▶ **Information supplied**:
________________________________________

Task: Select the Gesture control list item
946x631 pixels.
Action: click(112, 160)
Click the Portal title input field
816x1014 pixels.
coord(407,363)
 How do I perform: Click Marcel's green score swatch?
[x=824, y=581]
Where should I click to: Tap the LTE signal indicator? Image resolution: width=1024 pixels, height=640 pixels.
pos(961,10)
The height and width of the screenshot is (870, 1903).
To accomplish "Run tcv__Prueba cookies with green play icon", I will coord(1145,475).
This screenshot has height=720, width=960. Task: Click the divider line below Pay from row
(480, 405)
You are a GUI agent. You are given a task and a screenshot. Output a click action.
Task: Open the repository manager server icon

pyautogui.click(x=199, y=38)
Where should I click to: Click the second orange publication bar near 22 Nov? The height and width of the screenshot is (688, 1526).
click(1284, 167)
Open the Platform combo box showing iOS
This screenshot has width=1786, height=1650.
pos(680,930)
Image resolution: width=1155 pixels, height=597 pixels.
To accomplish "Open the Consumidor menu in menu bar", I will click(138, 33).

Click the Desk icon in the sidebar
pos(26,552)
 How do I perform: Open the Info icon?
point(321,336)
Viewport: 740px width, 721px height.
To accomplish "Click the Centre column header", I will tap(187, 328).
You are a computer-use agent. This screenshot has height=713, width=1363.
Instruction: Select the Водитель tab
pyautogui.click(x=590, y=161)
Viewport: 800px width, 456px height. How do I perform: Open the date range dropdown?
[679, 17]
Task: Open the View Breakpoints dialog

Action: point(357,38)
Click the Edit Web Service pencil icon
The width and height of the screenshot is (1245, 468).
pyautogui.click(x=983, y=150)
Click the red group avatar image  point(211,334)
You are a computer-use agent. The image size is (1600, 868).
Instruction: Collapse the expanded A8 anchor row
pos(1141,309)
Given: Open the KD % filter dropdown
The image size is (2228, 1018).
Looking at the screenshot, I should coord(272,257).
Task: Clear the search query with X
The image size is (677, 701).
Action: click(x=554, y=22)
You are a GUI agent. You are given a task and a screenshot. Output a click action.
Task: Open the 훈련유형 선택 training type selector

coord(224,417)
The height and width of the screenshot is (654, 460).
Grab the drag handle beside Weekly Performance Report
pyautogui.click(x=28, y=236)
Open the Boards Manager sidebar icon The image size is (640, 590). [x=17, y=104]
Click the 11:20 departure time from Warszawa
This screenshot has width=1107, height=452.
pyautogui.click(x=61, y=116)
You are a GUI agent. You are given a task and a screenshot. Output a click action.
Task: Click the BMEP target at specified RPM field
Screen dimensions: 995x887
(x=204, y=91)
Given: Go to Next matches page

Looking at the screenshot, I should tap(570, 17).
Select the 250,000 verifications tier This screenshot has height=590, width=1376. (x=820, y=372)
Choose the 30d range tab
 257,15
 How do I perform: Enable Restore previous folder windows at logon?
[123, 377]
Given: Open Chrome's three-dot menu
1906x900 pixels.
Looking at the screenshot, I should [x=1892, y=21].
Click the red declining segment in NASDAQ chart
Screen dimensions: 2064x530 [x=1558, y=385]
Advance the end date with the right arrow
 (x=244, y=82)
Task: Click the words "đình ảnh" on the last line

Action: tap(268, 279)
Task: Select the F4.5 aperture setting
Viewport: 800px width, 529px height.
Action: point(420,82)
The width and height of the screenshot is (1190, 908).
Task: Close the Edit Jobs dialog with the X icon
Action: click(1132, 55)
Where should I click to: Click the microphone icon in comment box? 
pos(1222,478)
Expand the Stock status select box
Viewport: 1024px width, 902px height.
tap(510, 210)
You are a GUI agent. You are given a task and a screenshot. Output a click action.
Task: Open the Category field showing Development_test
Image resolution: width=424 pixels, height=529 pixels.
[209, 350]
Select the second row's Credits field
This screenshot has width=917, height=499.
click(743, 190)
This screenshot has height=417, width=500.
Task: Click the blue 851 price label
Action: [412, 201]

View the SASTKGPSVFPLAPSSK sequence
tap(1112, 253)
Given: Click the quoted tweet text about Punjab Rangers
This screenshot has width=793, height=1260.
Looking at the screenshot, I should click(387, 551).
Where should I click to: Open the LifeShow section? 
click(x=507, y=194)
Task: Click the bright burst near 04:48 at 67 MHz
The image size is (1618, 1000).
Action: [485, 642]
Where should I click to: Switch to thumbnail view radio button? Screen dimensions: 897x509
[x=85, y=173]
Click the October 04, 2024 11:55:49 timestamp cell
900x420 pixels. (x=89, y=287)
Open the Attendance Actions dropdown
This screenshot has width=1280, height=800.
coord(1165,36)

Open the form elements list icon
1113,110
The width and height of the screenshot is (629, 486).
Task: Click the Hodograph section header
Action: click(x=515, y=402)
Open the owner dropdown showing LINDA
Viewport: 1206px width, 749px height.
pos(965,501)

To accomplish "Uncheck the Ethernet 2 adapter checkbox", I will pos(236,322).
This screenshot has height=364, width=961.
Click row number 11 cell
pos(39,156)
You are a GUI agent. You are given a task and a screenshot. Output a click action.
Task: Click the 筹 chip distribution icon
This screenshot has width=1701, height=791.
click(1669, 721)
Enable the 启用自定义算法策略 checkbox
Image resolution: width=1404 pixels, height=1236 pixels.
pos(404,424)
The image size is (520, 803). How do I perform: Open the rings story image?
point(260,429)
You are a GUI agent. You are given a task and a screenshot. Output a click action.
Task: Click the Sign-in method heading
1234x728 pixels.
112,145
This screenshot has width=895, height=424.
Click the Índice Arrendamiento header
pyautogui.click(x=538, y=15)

________________________________________

▶ **Assigned task**: Copy the entries above exactly, so that each line matches the original.

▶ **Reply**:
Task: Select the Gesture control list item
946x631 pixels.
Action: click(112, 160)
Click the Portal title input field
816x1014 pixels.
coord(407,363)
 How do I perform: Click Marcel's green score swatch?
[x=824, y=581]
Where should I click to: Tap the LTE signal indicator? Image resolution: width=1024 pixels, height=640 pixels.
pos(961,10)
The height and width of the screenshot is (870, 1903).
To accomplish "Run tcv__Prueba cookies with green play icon", I will coord(1145,475).
This screenshot has height=720, width=960. Task: Click the divider line below Pay from row
(480, 405)
You are a GUI agent. You are given a task and a screenshot. Output a click action.
Task: Open the repository manager server icon

pyautogui.click(x=199, y=38)
Where should I click to: Click the second orange publication bar near 22 Nov? The height and width of the screenshot is (688, 1526).
click(1284, 167)
Open the Platform combo box showing iOS
This screenshot has width=1786, height=1650.
pos(680,930)
Image resolution: width=1155 pixels, height=597 pixels.
To accomplish "Open the Consumidor menu in menu bar", I will click(138, 33).

Click the Desk icon in the sidebar
pos(26,552)
 How do I perform: Open the Info icon?
point(321,336)
Viewport: 740px width, 721px height.
To accomplish "Click the Centre column header", I will tap(187, 328).
You are a computer-use agent. This screenshot has height=713, width=1363.
Instruction: Select the Водитель tab
pyautogui.click(x=590, y=161)
Viewport: 800px width, 456px height. How do I perform: Open the date range dropdown?
[679, 17]
Task: Open the View Breakpoints dialog

Action: point(357,38)
Click the Edit Web Service pencil icon
The width and height of the screenshot is (1245, 468).
pyautogui.click(x=983, y=150)
Click the red group avatar image  point(211,334)
You are a computer-use agent. The image size is (1600, 868).
Instruction: Collapse the expanded A8 anchor row
pos(1141,309)
Given: Open the KD % filter dropdown
The image size is (2228, 1018).
Looking at the screenshot, I should coord(272,257).
Task: Clear the search query with X
The image size is (677, 701).
Action: click(x=554, y=22)
You are a GUI agent. You are given a task and a screenshot. Output a click action.
Task: Open the 훈련유형 선택 training type selector

coord(224,417)
The height and width of the screenshot is (654, 460).
Grab the drag handle beside Weekly Performance Report
pyautogui.click(x=28, y=236)
Open the Boards Manager sidebar icon The image size is (640, 590). [x=17, y=104]
Click the 11:20 departure time from Warszawa
This screenshot has width=1107, height=452.
pyautogui.click(x=61, y=116)
You are a GUI agent. You are given a task and a screenshot. Output a click action.
Task: Click the BMEP target at specified RPM field
Screen dimensions: 995x887
(x=204, y=91)
Given: Go to Next matches page

Looking at the screenshot, I should tap(570, 17).
Select the 250,000 verifications tier This screenshot has height=590, width=1376. (x=820, y=372)
Choose the 30d range tab
 257,15
 How do I perform: Enable Restore previous folder windows at logon?
[123, 377]
Given: Open Chrome's three-dot menu
1906x900 pixels.
Looking at the screenshot, I should [x=1892, y=21].
Click the red declining segment in NASDAQ chart
Screen dimensions: 2064x530 [x=1558, y=385]
Advance the end date with the right arrow
 (x=244, y=82)
Task: Click the words "đình ảnh" on the last line

Action: tap(268, 279)
Task: Select the F4.5 aperture setting
Viewport: 800px width, 529px height.
Action: point(420,82)
The width and height of the screenshot is (1190, 908).
Task: Close the Edit Jobs dialog with the X icon
Action: click(1132, 55)
Where should I click to: Click the microphone icon in comment box? 
pos(1222,478)
Expand the Stock status select box
Viewport: 1024px width, 902px height.
tap(510, 210)
You are a GUI agent. You are given a task and a screenshot. Output a click action.
Task: Open the Category field showing Development_test
Image resolution: width=424 pixels, height=529 pixels.
[209, 350]
Select the second row's Credits field
This screenshot has width=917, height=499.
click(743, 190)
This screenshot has height=417, width=500.
Task: Click the blue 851 price label
Action: [412, 201]

View the SASTKGPSVFPLAPSSK sequence
tap(1112, 253)
Given: Click the quoted tweet text about Punjab Rangers
This screenshot has width=793, height=1260.
Looking at the screenshot, I should click(387, 551).
Where should I click to: Open the LifeShow section? 
click(x=507, y=194)
Task: Click the bright burst near 04:48 at 67 MHz
The image size is (1618, 1000).
Action: [485, 642]
Where should I click to: Switch to thumbnail view radio button? Screen dimensions: 897x509
[x=85, y=173]
Click the October 04, 2024 11:55:49 timestamp cell
900x420 pixels. (x=89, y=287)
Open the Attendance Actions dropdown
This screenshot has width=1280, height=800.
coord(1165,36)

Open the form elements list icon
1113,110
The width and height of the screenshot is (629, 486).
Task: Click the Hodograph section header
Action: click(x=515, y=402)
Open the owner dropdown showing LINDA
Viewport: 1206px width, 749px height.
pos(965,501)

To accomplish "Uncheck the Ethernet 2 adapter checkbox", I will pos(236,322).
This screenshot has height=364, width=961.
Click row number 11 cell
pos(39,156)
You are a GUI agent. You are given a task and a screenshot. Output a click action.
Task: Click the 筹 chip distribution icon
This screenshot has width=1701, height=791.
click(1669, 721)
Enable the 启用自定义算法策略 checkbox
Image resolution: width=1404 pixels, height=1236 pixels.
pos(404,424)
The image size is (520, 803). How do I perform: Open the rings story image?
point(260,429)
You are a GUI agent. You are given a task and a screenshot. Output a click action.
Task: Click the Sign-in method heading
1234x728 pixels.
112,145
This screenshot has width=895, height=424.
Click the Índice Arrendamiento header
pyautogui.click(x=538, y=15)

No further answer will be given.